Réforme des retraites : le rejet des patrons de TPE

Majoritairement opposés à la réforme des retraites, les patrons de TPE affichent une forte défiance envers le gouvernement.

Les patrons de TPE, dans leur grande majorité, éprouvent le même sentiment de rejet que l’ensemble des Français face à la réforme des retraites, selon le dernier baromètre Fiducial – IFOP. Près de deux tiers d’entre eux ne veulent pas entendre parler de 64 ans. Seuls 36 % appuient le gouvernement, ce qui est un peu plus que pour l’ensemble des Français (31 %) et beaucoup plus que les salariés (24 %). Plus la taille de la TPE s’accroit, plus l’adhésion au projet de loi augmente, et quand on tangente les PME (19 salariés), le soutien devient majoritaire.

Plusieurs analyses peuvent expliquer ce rejet. Le parcours des patrons, qui n’est pas linéaire et qui leur ont souvent fait cumuler plusieurs régimes de cotisation et créer du flou, les très petits montants de retraites des patrons tout autant que le critère de pénibilité, qui n’est jamais évoqué dans leur cas. Pourtant, les très longues semaines de travail, le stress permanent, le multi-tâches constituent autant de situations difficiles à supporter sur le long terme.

Soutien aux manifestations

Les patrons rejettent la réforme et soutiennent les manifestations à hauteur de 54 % (20 % seulement y sont opposés). C’est une relative surprise, surtout quand on se rapporte aux mouvements sociaux de 1995 et 2010, qui avaient vu une forte critique des dirigeants de TPE. Quant à la suite des évènements, 77 % anticipent un durcissement de l’opposition, qui pourrait avoir pour 65 % des répercussions négatives sur leur activité.

Pessimisme écrasant

Ces chiffres entrent en résonnance avec une très large défiance envers Emmanuel Macron et son Gouvernement. 66 % des dirigeants de TPE n’ont pas confiance (41 % n’ont pas du tout confiance) dans les mesures et actions économiques annoncées ou mises en place par l’exécutif. On note là aussi un clivage assez prononcé selon la taille de l’entreprise. Les « 10 à 19 salariés » sont expriment leur confiance à 56 %, et plus la taille diminue, plus le chiffre baisse.

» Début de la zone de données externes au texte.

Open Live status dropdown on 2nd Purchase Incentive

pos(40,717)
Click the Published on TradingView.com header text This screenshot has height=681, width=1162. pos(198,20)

Le même pourcentage de patrons (66 %) estime que le gouvernement ne prend pas en compte leurs préoccupations. Plus frappant, 45 % des patrons ayant voté Macron à la présidentielle partagent la même analyse. Quand les fidèles désertent, ce n’est jamais bon signe. Le vote des patrons est traditionnellement à droite, on a pu le constater avec force en 2007 et 2012 en faveur de Nicolas Sarkozy, tout autant que par le rejet massif des années Hollande (à des proportions plus importantes encore que celles enregistrées actuellement). Le vote Macron avait été majoritaire en 2017 et 2022 pour les patrons de TPE.

La résultante de cette défiance se retrouve dans l’appréciation du climat des affaires. C’est un pessimisme écrasant (76 %) qui se dégage. On parle là du climat global, les dirigeants s’avérant un peu plus sereins quant à leur propre activité (48 % d’optimisme).

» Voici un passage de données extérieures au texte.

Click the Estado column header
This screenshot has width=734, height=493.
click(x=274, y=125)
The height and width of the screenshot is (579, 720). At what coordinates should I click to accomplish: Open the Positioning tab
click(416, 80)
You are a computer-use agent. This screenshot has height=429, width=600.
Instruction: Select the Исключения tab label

Dépôts de bilan à craindre

C’est une statistique forte, qui doit être corrigée par une tendance : sur 71 baromètres, l’optimisme n’a été majoritaire qu’à 6 reprises. Et par un phénomène, des intentions d’embauche assez élevées, notamment dans les + 6 salariés, même si la complexité de recruter existe, puisque 41 % des entreprises ayant ouvert un poste ne l’ont toujours pas comblé en six mois.

Dans cette morosité ambiante, 44 % des TPE déclarent rencontrer des difficultés financières. 20 % d’entre elles craignent d’être contraintes de déposer le bilan et 5 % pensent que ce sera dans les six prochains mois. Cela touche tous les secteurs, toutes les tailles, mais surtout celles qui ont été placées en survie artificielle pendant le « quoi qu’il en coûte ». Le PGE représentait quelque 25 % de leur chiffre d’affaires, et elles sont désormais dans une situation quasi-impossible de remboursement.

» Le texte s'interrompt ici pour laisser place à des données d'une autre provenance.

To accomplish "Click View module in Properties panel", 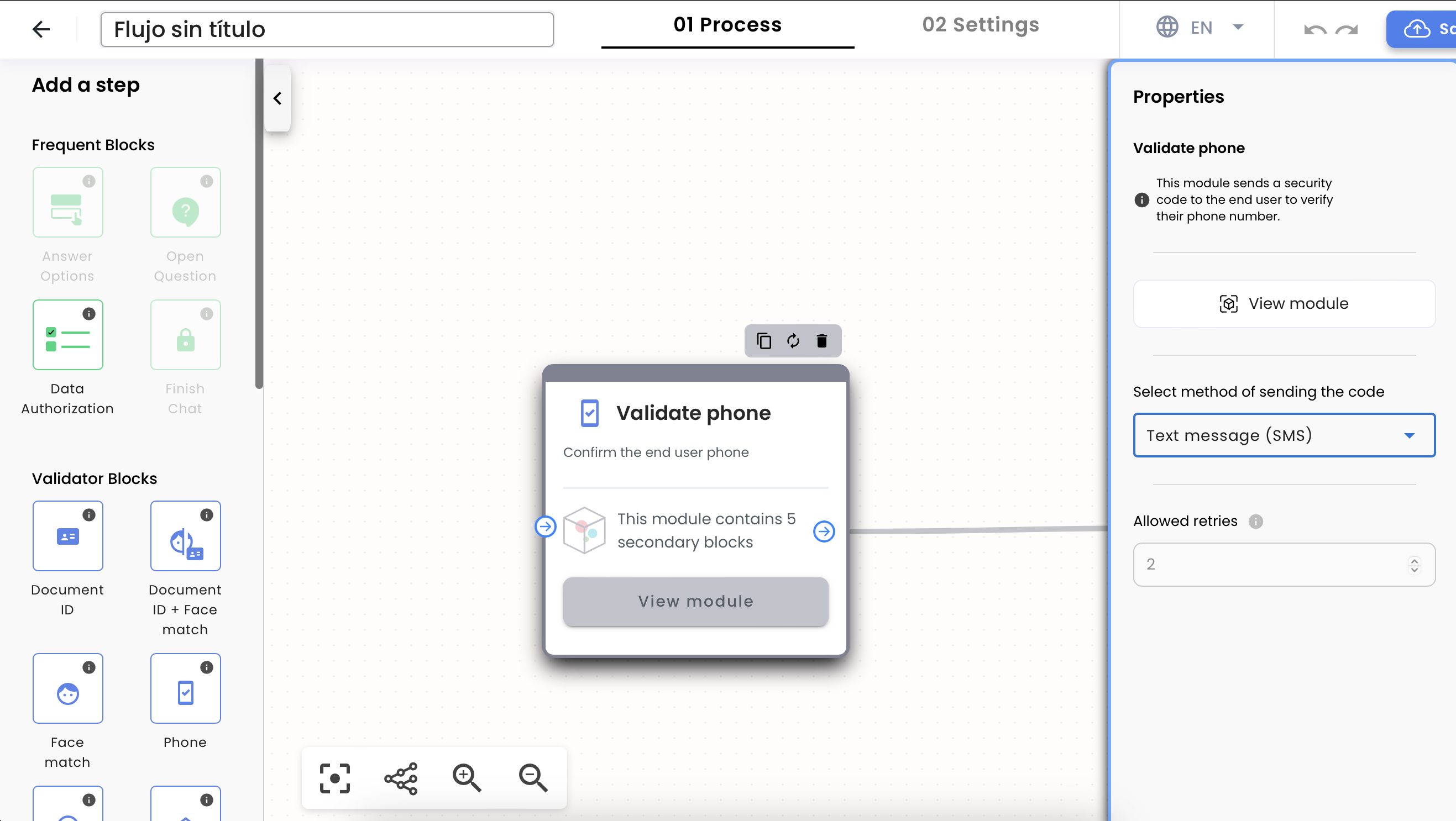I will click(1284, 304).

Rappelons que le nombre de défaillance poursuit sa progression amorcée depuis 18 mois. La Banque de France a annoncé 45 120 défaillances sur un an (avril 2022 - mars 2023), contre 30 285 un an plus tôt. Ce mouvement touche tous les secteurs de l'économie et confirme que la barre des 60 000 sera probablement atteinte cette année. 

Vient s’ajouter l’inflation, qui frappe surtout l’énergie et les matières premières. Face à cette hausse des prix, 66 % des TPE ont répercuté les coûts sur les prix de vente, 80 % ont diminué les dépenses, 48 % ont reporté des investissements. Seules 10 % ont réduit les effectifs.